[Help] Render Streaming AR

jwgsbbc · Aug 9, 2021

We're currently using the Render Streaming package in a prototype AR application, but have resorted to chroma-key to handle the transparency (so the user can see the camera feed behind the streamed render).

I am looking at solutions to allow for the alpha channel of the frame buffer to be transmitted, from a windows machine (with an NVIDIA card) to the client iPhone.

I can see that the WebRTC package currently uses the NVIDIA Codec v.9.1 which I don't think supports alpha encoding (whereas 11.1 does, it seems, via HVEC). I suspect this may be a blocker to using the hardware encoding of the NVIDIA card to encode translucent pixels.

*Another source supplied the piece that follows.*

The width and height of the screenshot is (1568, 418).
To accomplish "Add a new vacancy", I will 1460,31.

Is there a solution that I'm missing?

Thanks.

kazuki_unity729 · Aug 18, 2021

jwgsbbc said: ↑

We're currently using the Render Streaming package in a prototype AR application, but have resorted to chroma-key to handle the transparency (so the user can see the camera feed behind the streamed render).

I am looking at solutions to allow for the alpha channel of the frame buffer to be transmitted, from a windows machine (with an NVIDIA card) to the client iPhone.

I can see that the WebRTC package currently uses the NVIDIA Codec v.9.1 which I don't think supports alpha encoding (whereas 11.1 does, it seems, via HVEC). I suspect this may be a blocker to using the hardware encoding of the NVIDIA card to encode translucent pixels.

Is there a solution that I'm missing?

Thanks.
Click to expand...

It is an interesting challenge for me.
My idea is the alpha channel texture combine into color texture before streaming it, and compositing received texture using shader.

This idea is based on the AR demo made by keijiro.

cloudending · Nov 12, 2021

Do you have workaround on this topic?

jwgsbbc · Nov 12, 2021

Our work around was as described by @kazuki_unity729, although I've only just seen their response today.

We split the rendered frame in two - left half for colour, right half for alpha stored as greyscale.

To allow for the existing render buffer to have its alpha channel stored in one half of the output a custom post-process was implemented.

https://docs.unity3d.com/Manual/PostProcessingOverview.html

The Unity tutorial on post processing for the HDRP (High Definition Render Pipeline) was followed, to get an example set up:

https://docs.unity3d.com/Packages/c...efinition@7.1/manual/Custom-Post-Process.html

By default the HD render pipeline uses a compressed 32-bit frame buffer for post processing, with 11 bits for both the red and green channels and 10 bits for the blue channel. Unfortunately it has no alpha channel. This meant that reading or writing to the alpha channel during the post-processing pass had no impact on the result.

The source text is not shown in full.